To buttress his point further, Dr Amoako Baah recounted an incident of betrayal, which, to him epitomises the extent to which partisan politics has eaten into the running and management of KNUST.
“There was one story there that was very very bad and it showed the state of academia in Ghana today. Universities are the last bastions of academic freedoms and, indeed, freedom itself, so, if you’re a professor at the university and you cannot speak your mind, it is a disservice to the whole country”, he noted.
“There was one professor there who was also applying for promotion, and they [the university’s administration at the time] perceived him to be NPP and they withheld his promotion for a long time. Of course, they would come up with all kinds of excuses: he couldn’t find someone to review his paper, all kinds of nonsense but it wasn’t the case. All of us knew what was going on. He was my close friend; when we walked together, he held my hand; that’s how close we were. We went to school together. All of a sudden, I meet him and he said: ‘Oh, they said they are going to review my paper’. Well, he also was retiring at the same time, so, I said: ‘OK, you’re going to check on the retirement paper, so, when you go check on mine for me’. He said: ‘OK’. He comes back, ‘What’s going on?’: ‘I don’t know, they said they are this, let’s wait a little bit’. One day another professor calls me and I said Doc, ‘What’s going on, have you heard what is happening?’ He said: ‘What, your friend didn’t tell you?’ He said: ‘They did not approve your retirement and you know what, your very friend is the one who signed not to approve it’”.
“And it’s because they are all afraid to speak up. I think University of Ghana, Legon is a lot better but KNUST has too much politics going on there. We have allowed the political parties to make great inroads into the university system where they support student organisations, TESCON, this one, whatever, [TEIN], all of that must stop. We shouldn’t allow that. You come to the university to study, not to play politics, so, we start there and they [students] learn the corruption there actually, because young people spending big money”.

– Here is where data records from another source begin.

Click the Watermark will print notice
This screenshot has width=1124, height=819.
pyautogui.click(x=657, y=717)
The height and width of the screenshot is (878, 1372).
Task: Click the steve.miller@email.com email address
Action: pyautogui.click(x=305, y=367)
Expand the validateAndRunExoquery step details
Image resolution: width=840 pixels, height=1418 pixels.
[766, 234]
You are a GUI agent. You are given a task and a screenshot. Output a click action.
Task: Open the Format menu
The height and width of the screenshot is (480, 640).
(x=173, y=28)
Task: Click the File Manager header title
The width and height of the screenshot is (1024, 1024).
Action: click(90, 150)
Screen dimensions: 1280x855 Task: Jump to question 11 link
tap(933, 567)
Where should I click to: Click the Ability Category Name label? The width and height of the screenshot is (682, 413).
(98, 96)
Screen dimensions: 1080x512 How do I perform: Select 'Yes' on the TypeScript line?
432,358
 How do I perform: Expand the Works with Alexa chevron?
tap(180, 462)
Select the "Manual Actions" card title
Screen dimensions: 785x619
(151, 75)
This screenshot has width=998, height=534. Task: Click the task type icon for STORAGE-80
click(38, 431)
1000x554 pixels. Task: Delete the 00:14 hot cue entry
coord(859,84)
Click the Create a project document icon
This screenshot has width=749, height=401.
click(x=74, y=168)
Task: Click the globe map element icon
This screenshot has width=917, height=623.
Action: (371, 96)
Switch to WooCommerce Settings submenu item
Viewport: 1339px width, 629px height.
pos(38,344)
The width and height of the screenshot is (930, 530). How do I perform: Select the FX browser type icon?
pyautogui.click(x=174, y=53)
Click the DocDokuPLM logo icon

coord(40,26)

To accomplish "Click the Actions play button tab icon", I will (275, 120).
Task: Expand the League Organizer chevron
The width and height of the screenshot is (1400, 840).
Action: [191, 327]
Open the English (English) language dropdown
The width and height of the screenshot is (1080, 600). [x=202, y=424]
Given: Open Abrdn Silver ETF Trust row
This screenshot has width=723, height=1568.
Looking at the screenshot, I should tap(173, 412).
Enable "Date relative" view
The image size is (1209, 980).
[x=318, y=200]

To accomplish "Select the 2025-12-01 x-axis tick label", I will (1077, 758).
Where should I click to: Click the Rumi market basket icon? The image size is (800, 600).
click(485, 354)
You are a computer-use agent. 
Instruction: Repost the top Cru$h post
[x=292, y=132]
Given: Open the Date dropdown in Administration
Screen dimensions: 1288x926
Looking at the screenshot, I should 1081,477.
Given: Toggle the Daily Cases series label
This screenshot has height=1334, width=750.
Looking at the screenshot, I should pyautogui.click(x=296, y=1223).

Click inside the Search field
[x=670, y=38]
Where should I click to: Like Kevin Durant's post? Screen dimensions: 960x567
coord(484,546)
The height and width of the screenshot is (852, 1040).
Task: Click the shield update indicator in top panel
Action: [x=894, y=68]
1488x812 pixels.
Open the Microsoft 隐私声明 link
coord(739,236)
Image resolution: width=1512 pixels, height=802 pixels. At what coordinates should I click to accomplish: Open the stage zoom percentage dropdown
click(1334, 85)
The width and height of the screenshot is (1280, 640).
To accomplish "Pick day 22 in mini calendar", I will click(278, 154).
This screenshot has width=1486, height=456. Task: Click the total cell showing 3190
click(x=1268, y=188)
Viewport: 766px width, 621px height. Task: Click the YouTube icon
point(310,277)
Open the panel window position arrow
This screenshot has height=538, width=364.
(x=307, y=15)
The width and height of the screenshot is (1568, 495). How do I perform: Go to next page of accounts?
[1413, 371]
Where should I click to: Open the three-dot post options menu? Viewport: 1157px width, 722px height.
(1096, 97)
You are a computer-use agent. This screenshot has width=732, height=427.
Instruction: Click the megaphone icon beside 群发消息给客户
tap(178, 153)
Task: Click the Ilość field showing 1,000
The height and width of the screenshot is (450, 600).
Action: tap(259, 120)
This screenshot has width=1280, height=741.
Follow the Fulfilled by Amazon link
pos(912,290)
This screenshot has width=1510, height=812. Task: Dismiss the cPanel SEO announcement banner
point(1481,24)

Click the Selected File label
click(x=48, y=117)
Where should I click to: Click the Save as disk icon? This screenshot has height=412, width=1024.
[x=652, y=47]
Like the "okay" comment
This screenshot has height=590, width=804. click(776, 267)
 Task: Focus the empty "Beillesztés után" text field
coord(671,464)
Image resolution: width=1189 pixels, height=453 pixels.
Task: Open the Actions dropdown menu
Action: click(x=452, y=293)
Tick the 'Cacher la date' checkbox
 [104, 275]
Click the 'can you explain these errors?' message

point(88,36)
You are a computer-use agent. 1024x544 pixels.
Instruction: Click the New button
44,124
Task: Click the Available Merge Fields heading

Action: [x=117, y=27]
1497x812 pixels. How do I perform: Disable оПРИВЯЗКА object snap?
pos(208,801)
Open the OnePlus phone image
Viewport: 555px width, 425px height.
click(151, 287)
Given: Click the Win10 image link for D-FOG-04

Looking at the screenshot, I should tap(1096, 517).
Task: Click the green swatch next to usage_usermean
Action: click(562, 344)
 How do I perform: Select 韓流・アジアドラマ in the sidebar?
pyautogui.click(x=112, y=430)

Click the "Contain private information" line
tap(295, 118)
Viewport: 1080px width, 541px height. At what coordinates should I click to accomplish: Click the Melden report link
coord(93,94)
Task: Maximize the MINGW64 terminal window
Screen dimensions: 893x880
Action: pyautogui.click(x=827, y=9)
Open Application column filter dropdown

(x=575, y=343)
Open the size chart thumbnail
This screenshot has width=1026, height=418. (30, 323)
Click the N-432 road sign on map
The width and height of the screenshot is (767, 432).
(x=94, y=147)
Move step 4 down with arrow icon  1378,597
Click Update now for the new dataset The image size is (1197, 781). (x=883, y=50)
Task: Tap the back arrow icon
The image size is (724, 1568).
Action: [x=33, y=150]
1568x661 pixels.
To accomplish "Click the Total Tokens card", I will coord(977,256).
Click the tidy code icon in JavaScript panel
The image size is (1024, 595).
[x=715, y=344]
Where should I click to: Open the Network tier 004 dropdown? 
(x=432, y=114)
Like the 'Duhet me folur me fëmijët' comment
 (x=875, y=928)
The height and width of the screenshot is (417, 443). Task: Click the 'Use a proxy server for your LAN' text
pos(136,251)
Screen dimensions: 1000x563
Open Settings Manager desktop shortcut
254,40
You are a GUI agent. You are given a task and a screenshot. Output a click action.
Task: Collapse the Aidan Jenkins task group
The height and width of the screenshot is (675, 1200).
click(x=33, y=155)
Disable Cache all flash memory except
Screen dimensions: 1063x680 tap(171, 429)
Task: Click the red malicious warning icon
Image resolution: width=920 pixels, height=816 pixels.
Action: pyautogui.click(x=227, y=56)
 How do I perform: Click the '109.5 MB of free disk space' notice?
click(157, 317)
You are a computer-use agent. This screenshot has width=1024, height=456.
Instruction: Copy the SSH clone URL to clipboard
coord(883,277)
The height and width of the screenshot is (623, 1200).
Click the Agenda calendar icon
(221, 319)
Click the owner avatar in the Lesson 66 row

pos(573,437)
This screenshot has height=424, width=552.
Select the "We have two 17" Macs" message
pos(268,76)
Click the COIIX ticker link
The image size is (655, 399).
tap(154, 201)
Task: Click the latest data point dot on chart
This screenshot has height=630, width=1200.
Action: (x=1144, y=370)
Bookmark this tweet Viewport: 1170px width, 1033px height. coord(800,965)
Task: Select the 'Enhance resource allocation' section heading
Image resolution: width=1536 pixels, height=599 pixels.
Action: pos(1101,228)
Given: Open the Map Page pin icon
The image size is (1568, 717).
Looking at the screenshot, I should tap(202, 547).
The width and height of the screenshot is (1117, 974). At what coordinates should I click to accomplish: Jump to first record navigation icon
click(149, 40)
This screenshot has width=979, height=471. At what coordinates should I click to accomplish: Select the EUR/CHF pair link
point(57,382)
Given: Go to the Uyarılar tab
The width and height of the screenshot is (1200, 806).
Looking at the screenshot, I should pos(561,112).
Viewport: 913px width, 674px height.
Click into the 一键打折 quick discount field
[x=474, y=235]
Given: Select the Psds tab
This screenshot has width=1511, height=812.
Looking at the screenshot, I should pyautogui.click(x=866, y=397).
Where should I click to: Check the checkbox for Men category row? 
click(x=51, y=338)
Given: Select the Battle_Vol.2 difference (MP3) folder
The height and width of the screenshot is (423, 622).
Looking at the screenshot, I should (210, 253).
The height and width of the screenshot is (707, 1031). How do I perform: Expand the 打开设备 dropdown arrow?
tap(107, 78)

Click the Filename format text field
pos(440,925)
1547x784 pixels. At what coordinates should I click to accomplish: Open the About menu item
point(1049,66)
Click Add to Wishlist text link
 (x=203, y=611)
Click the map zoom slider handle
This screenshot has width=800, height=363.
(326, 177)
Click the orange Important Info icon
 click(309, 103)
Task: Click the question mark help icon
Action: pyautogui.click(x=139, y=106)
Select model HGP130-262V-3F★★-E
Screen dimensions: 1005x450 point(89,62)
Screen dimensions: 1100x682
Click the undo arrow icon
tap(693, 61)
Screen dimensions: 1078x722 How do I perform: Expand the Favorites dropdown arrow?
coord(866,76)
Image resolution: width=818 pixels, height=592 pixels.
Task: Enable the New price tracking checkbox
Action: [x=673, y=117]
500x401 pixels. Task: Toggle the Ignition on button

Also, Dr Amoako Baah recalled how “a student from a very humble background spent close to GHS200,000” on his campaign for the SRC presidency. “I may be wrong about the figure but it was quite a lot of money and that’s how bad it is”. “And the parents were not in any position to pay such money. And that tells you what is going on. It is not good; this is something we should look at. We should find a way to take the politics out of the university”.